John did nine days solid [for his portrait], and then we had twenty sittings with the Queen.
Where were those sittings?
In St. James’s Palace, in a room that was very discreet. The Queen could come through Clarence House. We could turn up at the palace, jump out of the car—we’d go in, no one knew. It was all completely done quietly, without any fuss, and then the painting was made.
Was that just Freud and the Queen, in the room?
There would always be a courtier with the Queen, because the Queen can’t be left in a room on her own.
I’d go in, set up the easel, set up the paints, wait for the Queen to arrive, do my bowing, and then come in two hours later to collect Lucian.
Did the Queen enjoy it?
I think she rather enjoyed his company. They were of the same age, so they did know people in common. They loved horses, so they had a lot of horse talk.
Tell us about his painting of Kate Moss, from 2002.
They really got on. He’d read in an interview that Kate said she wanted more than anything to be painted by Lucian Freud. And he said, “Oh, I like that.” And Bella Freud, his daughter, is a fashion designer. She knew Kate.
Here we are at a show of monumental portraits. Freud was a figurative painter. How did he feel about abstract art?

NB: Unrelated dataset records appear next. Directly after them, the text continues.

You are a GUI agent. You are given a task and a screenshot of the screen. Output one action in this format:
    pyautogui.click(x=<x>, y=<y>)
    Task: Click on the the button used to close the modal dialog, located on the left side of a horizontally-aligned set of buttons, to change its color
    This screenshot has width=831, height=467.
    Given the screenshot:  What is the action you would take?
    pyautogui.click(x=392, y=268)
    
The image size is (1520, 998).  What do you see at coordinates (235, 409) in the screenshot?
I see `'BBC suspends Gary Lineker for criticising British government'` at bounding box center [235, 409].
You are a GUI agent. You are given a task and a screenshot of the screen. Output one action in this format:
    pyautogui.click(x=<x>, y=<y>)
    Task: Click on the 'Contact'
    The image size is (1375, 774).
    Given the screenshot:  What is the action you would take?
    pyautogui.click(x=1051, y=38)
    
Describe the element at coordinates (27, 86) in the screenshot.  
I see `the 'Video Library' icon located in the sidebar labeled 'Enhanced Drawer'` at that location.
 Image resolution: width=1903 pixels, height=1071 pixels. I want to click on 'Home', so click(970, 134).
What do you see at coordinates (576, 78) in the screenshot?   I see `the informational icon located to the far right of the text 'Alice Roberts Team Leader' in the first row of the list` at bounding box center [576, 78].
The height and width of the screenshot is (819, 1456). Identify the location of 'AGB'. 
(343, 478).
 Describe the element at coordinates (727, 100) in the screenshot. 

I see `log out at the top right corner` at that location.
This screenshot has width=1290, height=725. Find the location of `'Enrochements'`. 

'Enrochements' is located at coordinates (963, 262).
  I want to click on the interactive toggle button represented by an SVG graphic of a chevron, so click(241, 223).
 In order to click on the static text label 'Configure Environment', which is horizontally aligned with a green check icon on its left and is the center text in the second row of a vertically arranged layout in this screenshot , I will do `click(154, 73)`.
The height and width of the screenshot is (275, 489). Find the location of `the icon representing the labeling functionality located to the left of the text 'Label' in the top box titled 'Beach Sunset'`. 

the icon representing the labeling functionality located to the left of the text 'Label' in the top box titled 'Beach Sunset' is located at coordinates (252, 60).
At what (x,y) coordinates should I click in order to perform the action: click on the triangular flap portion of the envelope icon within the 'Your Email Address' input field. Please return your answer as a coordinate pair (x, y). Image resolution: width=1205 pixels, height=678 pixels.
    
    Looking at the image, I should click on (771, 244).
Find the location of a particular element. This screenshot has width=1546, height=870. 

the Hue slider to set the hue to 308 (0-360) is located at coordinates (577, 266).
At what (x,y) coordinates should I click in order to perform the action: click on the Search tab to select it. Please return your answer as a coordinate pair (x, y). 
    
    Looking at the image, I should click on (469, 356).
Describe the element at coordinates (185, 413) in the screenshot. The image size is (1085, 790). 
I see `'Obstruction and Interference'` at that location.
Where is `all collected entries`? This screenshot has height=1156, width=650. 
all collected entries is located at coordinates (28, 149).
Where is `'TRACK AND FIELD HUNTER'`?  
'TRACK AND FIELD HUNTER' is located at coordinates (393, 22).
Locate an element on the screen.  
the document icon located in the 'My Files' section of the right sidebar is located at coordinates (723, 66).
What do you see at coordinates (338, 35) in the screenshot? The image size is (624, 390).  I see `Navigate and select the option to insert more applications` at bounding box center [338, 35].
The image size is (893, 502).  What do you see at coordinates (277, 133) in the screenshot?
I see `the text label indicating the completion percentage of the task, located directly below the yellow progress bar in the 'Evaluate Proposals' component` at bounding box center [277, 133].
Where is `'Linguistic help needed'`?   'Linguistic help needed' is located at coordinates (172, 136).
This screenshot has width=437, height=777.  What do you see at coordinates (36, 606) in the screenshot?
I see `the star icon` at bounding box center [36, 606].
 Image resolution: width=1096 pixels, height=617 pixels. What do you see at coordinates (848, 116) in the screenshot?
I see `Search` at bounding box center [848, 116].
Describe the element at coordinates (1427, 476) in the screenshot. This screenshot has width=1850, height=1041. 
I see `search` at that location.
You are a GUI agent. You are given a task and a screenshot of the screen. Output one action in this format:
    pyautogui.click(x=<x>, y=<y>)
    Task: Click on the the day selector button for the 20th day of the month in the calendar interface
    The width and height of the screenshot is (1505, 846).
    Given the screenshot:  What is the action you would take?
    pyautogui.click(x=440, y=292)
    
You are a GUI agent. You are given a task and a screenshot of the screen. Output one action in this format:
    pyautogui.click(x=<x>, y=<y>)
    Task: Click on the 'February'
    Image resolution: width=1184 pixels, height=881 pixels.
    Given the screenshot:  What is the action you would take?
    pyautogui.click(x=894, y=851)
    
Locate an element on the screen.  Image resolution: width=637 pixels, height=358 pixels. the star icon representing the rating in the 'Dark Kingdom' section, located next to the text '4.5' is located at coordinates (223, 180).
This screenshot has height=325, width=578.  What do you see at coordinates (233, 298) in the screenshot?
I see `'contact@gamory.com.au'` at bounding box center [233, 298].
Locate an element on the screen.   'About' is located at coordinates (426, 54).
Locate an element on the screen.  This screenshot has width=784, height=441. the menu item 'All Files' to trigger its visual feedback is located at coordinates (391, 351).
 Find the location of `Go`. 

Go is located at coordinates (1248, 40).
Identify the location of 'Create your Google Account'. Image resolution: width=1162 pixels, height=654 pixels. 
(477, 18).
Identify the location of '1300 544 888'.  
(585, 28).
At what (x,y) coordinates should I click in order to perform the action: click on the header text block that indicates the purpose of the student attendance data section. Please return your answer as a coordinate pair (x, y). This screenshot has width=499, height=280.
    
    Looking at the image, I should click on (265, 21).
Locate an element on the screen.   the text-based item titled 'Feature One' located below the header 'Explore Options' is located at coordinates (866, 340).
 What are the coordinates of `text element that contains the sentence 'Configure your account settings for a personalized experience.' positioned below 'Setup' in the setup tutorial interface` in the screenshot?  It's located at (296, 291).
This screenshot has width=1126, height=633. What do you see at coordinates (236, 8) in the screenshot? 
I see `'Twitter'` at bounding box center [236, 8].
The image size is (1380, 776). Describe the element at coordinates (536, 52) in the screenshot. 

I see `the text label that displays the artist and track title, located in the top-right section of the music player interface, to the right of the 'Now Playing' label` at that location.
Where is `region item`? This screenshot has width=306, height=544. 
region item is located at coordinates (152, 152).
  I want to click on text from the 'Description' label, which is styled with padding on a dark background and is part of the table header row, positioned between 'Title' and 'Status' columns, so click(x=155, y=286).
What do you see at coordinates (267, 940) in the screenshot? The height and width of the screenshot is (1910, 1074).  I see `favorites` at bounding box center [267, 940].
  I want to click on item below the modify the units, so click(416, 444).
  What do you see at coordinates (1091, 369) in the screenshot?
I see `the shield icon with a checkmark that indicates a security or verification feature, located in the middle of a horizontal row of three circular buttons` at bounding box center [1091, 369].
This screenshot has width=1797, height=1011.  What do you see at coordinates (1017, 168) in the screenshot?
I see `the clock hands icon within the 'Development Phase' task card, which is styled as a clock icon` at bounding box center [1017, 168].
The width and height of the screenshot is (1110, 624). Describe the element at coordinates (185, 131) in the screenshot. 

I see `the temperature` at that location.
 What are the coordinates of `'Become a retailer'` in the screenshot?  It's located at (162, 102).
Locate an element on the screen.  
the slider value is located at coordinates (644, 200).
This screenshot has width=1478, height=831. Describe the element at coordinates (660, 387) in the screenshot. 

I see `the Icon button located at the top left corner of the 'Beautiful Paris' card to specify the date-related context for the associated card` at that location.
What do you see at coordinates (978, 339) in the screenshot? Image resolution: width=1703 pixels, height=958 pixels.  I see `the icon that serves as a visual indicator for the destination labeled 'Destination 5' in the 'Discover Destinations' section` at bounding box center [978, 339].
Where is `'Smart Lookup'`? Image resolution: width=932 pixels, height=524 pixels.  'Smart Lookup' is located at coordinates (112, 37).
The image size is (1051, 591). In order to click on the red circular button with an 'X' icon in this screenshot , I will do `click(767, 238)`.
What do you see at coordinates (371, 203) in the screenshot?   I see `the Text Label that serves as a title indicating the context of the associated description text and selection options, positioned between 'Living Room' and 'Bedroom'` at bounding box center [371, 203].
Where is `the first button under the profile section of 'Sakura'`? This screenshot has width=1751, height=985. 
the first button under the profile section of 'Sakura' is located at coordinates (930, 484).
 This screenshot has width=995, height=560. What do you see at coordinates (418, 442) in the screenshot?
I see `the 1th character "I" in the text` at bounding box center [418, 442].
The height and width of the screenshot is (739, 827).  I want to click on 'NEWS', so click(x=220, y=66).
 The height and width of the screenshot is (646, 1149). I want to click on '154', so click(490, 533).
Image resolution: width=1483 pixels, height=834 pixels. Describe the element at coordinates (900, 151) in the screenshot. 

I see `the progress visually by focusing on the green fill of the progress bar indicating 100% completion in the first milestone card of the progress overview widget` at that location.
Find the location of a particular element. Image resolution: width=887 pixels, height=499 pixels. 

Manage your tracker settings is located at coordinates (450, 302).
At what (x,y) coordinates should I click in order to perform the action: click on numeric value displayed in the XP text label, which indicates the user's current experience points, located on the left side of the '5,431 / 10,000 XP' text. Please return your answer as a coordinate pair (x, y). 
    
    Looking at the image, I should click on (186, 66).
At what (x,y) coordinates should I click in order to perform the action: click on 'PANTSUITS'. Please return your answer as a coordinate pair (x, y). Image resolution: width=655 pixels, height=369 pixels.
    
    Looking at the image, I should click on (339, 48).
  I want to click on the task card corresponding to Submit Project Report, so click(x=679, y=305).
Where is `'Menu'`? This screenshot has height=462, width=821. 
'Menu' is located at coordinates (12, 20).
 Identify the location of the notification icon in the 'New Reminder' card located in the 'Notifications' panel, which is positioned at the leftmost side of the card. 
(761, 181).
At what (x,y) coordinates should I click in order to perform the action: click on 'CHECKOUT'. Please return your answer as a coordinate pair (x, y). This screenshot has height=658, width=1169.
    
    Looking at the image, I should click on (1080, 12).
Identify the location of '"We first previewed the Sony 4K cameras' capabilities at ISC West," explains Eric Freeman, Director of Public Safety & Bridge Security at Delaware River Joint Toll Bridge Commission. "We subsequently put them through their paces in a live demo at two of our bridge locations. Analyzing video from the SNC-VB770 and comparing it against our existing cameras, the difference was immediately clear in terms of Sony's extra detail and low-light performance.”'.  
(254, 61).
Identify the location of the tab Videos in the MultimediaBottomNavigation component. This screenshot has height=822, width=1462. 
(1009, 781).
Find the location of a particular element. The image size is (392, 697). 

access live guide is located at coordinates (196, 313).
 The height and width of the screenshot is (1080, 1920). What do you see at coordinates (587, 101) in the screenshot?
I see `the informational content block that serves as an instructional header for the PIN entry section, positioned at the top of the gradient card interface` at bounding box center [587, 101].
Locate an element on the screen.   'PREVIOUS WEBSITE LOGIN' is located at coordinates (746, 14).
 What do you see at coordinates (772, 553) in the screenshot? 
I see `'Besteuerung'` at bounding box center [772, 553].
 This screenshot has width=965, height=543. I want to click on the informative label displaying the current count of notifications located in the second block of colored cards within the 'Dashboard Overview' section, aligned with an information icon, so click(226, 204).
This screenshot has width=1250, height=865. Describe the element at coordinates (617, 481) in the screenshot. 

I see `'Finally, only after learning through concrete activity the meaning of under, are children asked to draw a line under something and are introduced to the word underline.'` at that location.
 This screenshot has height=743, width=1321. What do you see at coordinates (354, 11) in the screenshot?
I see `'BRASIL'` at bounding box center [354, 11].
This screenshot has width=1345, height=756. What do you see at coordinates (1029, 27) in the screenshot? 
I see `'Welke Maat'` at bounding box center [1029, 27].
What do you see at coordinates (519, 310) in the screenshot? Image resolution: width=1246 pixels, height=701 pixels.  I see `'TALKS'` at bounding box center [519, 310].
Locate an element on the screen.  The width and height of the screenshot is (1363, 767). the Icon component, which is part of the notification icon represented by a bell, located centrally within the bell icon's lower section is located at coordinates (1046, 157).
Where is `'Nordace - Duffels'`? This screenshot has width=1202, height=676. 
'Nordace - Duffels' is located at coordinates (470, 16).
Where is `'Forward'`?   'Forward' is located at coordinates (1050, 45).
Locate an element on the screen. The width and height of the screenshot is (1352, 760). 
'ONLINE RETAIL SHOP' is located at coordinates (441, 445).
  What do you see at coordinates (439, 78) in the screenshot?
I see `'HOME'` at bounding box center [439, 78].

Lucian only did what he believed in. He thought abstract art was a valid and brilliant moment, but that it had already gone. He thought Pollock had something quite brilliant about him.
Having spent so much time with a portraitist, do you make portraits?
No. What I got out of Lucian was an honesty and knowing something about yourself. Paint what you know. Since I was brought up on a farm, I have a strong connection with the land, more than with people. I go back and paint that.